As a student in the early 1960s, I looked to Niemeyer’s work for stimulation; poring over the drawings of each new project. Fifty years later his work still has the power to startle us. His contemporary Art Museum at Niteroi is exemplary in this regard. Standing on its rocky promontory like some exotic plant form, it shatters convention by juxtaposing art with a panoramic view of Rio harbour.
It is as if − in his mind − he had dashed the conventional gallery box on the rocks below, and challenged us to view art and nature as equals. I have walked the Museum’s ramps. They are almost like a dance in space, inviting you to see the building from many different viewpoints before you actually enter. I found it absolutely magic.
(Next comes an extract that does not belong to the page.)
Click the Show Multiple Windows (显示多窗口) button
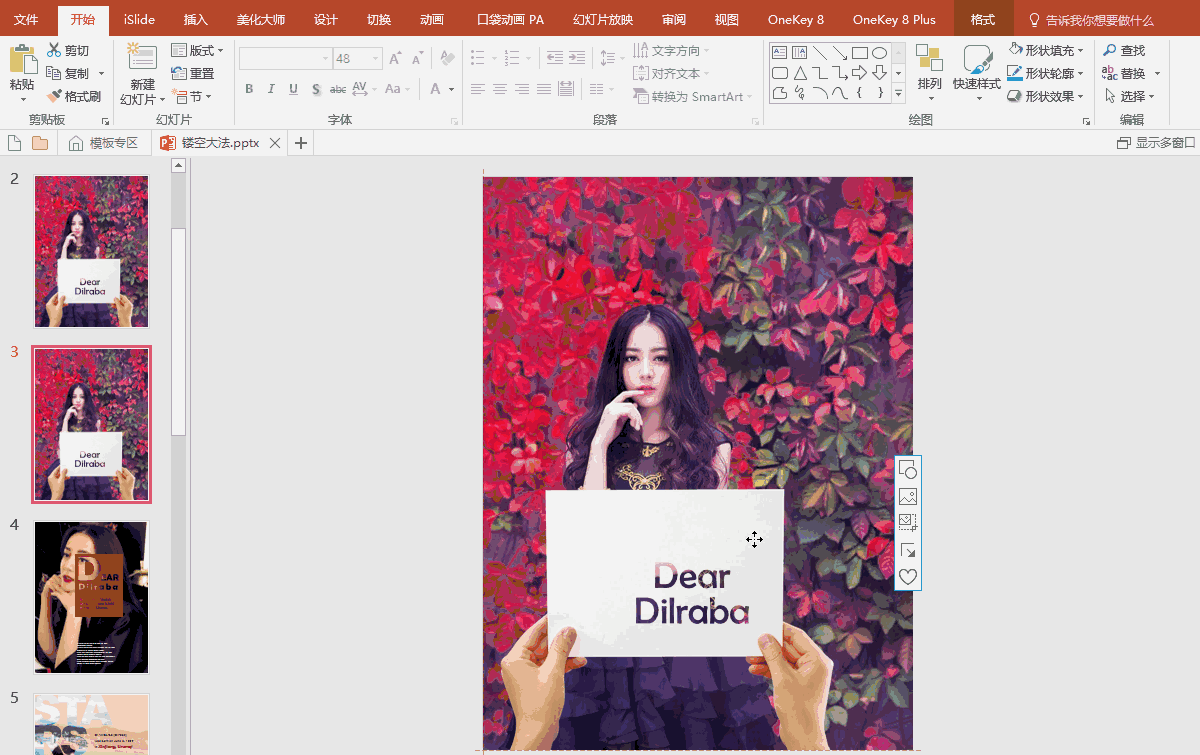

During our meeting last year, we spoke at length about his work – and he offered some valuable lessons for my own. It seems absurd to describe a 104 year old as youthful, but his energy and creativity were an inspiration. I was touched by his warmth and his great passion for life and for scientific discovery – he wanted to know about the cosmos and the world in which we live. In his words: “We are on board a fantastic ship!”
He told me that architecture is important, but that life is more important. And yet in the end his architecture is his ultimate legacy. Like the man himself, it is eternally youthful – he leaves us with a source of delight and inspiration for many generations to come.